Foundherentism Is Just a Description of BT
Haack’s own foundherentism simply says that coherence is evidence, as well as experiential data, but that just restates BT by including evidence (in either e or b) that others may have been improperly excluding. Similarly she says a belief becomes more warranted as evidence increases in supportiveness, independent security, or comprehensiveness. But that’s just three different ways evidence can have a high likelihood ratio (as others have already shown). In other words, that’s just Bayes’ Theorem. Just as I showed for a similar colloquialization known as the Inference to the Best Explanation (Proving History, pp. 98-100).
As shown by R.H. Kramer at Machine Epistemology, by “supportiveness” Haack means “how well the belief in question is supported by his experiential evidence and reasons,” which is simply a restatement of evidential weight, which is measured in BT by the Likelihood Ratio (aka Bayes’ Factor): “how well” a belief is supported by any evidence equals how many times more likely that belief is to be true when that evidence is present. And by “independent security” she means “how justified [our] reasons are, independent of the belief in question,” which is simply a restatement of prior probability being conditioned on prior knowledge (of the whole world, of logic, of past similar cases, and so on), or (depending on how you build your model; since all priors are the posteriors of previous runs of the equation), it’s a restatement of the effect of innate probability on expected evidence (as Laplace showed with respect to multiple testimonies, as I described above). So, still BT.

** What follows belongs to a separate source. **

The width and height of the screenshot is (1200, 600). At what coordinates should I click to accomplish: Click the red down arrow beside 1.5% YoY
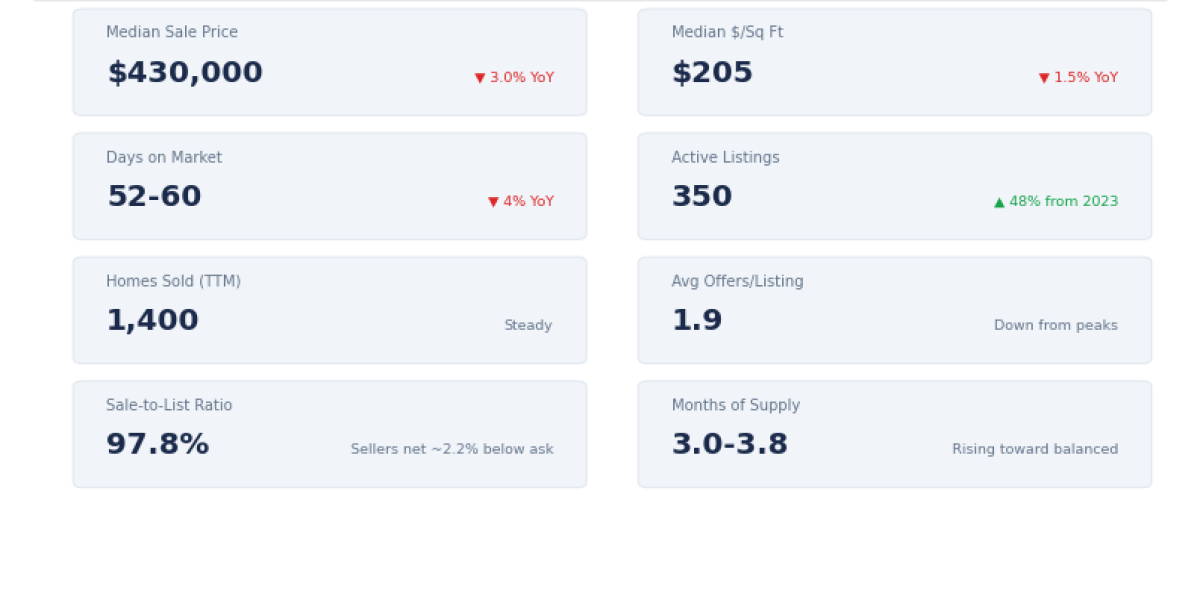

Finally, by “comprehensiveness” she means “how much of the relevant evidence [our] evidence includes,” which is just a restatement of the fact that the evidence we lack is also evidence, which BT definitely takes into account when properly applied. In particular, BT takes into account missing evidence in two ways. First, the likelihood (the expectancy) that the evidence we lack would be lacking is a probability multiplied in. So, if it is only 30% likely on hypothesis h that we’d be missing that evidence, and 60% likely on ~h, the fact that that evidence is unavailable to us reduces the probability that h by half; although other evidence can easily reverse that factor, so it is never determinative of the conclusion by itself. Then, secondly, if we lack the evidence simply because we chose not to go check it, its absence is 100% expected on both h and ~h, since the fact that we didn’t check is in b, and all the probabilities in BT are conditioned on b. But now we know we have not checked the pertinent evidence, so that fact has to be included in our estimates of how likely it would be that we would have the sample of evidence we do on either theory, and this can tip far in favor of ~h if our sample is at all likely to be biased in favor of h.

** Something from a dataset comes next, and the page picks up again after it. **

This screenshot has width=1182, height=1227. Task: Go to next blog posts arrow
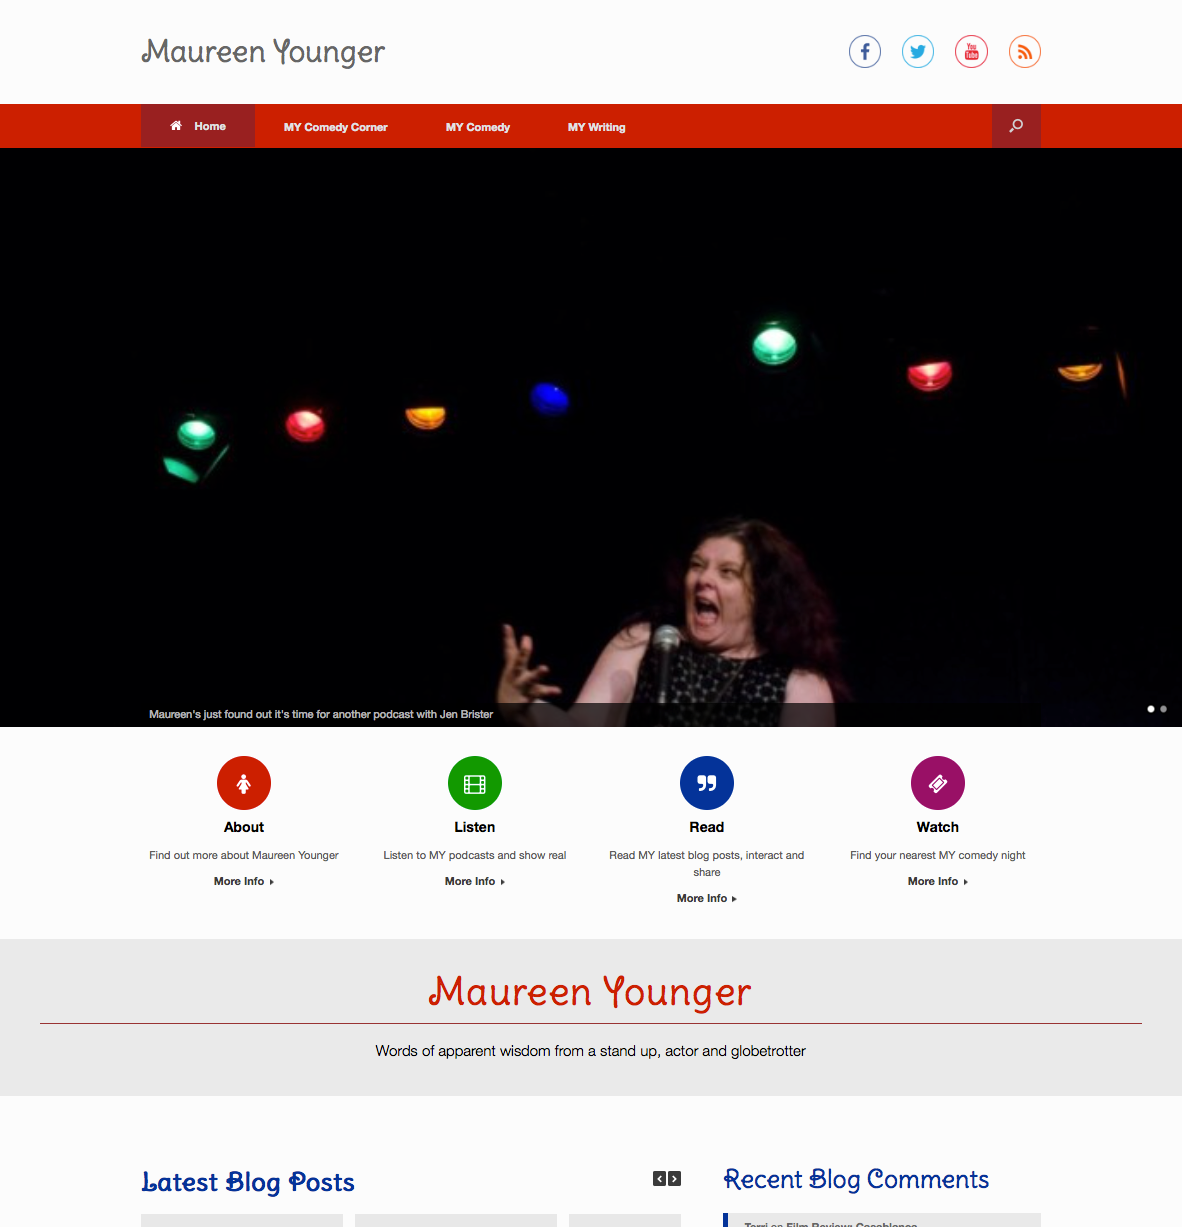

Thus, for instance, that we would have someone’s testimony to someone else having committed a crime can be highly expected on that testimony being false (because people frequently lie or are mistaken, particularly if they have a grudge, or their testimony is to behavior that is highly improbable on the totality of our background knowledge). If we know there is evidence that would corroborate or impeach their testimony and chose not to check it, we might not be able to use BT to justify believing the testimony. Depending on the case, the probability of being wrong may be too great. (As Laplace’s example illustrated, for instance; but even a result of, say “80% likely to be true” is often too disturbingly low to act on—again, risk theory: what, honestly, should we risk on a 1 in 5 chance of being wrong?) Whereas, knowing we have all the accessible evidence allows us to assign an expectancy to the missing evidence that may get us more effect than the 1/1 “no effect” Bayes’ Factor we got from the evidence being missing solely because we chose it to be. For instance, if we check and don’t find an expected record of the event (a record that surely, or very likely, would have been generated had it occurred), its absence is much less likely on h than ~h, and it therefore substantially decreases the probability of h (see Proving History, “Bayesian Analysis of the Argument from Silence,” pp. 117-19). The “absence” of that record from our evidence merely because we didn’t look for it, by contrast, has no such effect.

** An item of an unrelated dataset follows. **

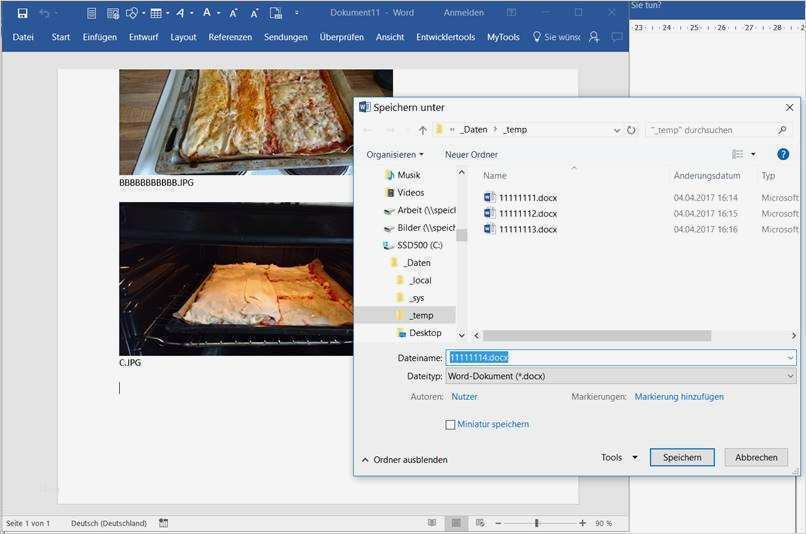This screenshot has width=806, height=534.
Task: Click the Share person icon in ribbon
Action: (594, 37)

This is just one of many ways BT explains the effect of evidence presence, evidence absence, and evidence biasing (such as only examining a sample of the available evidence) on how warranted we are in believing something, and it properly tells us what it means to be more warranted: to face a lower probability of being wrong. Which we need to know when we apply our warrant to risk. Because to know how likely it is that the risked harm will occur requires knowing how likely it is we are wrong. Thus, it is not possible to make rational decisions even, without a Bayesian epistemology. And everyone is using one, whether they know it or not, and whether they are doing it well or poorly. It’s better to know it. So you can learn how to do it well.
Conclusion
All assertions of fact are probabilistic; you cannot, no matter how hard you try, actually in fact mean anything but a probability when you assert a degree of belief. And you cannot, no matter how hard you try, avoid relying on an intuitively estimated prior probability and likelihood ratio when you estimate your confidence in a thing. I demonstrate this, and that they entail Bayes’ Theorem is the only valid way left to justify your beliefs, in Proving History (pp. 106-14).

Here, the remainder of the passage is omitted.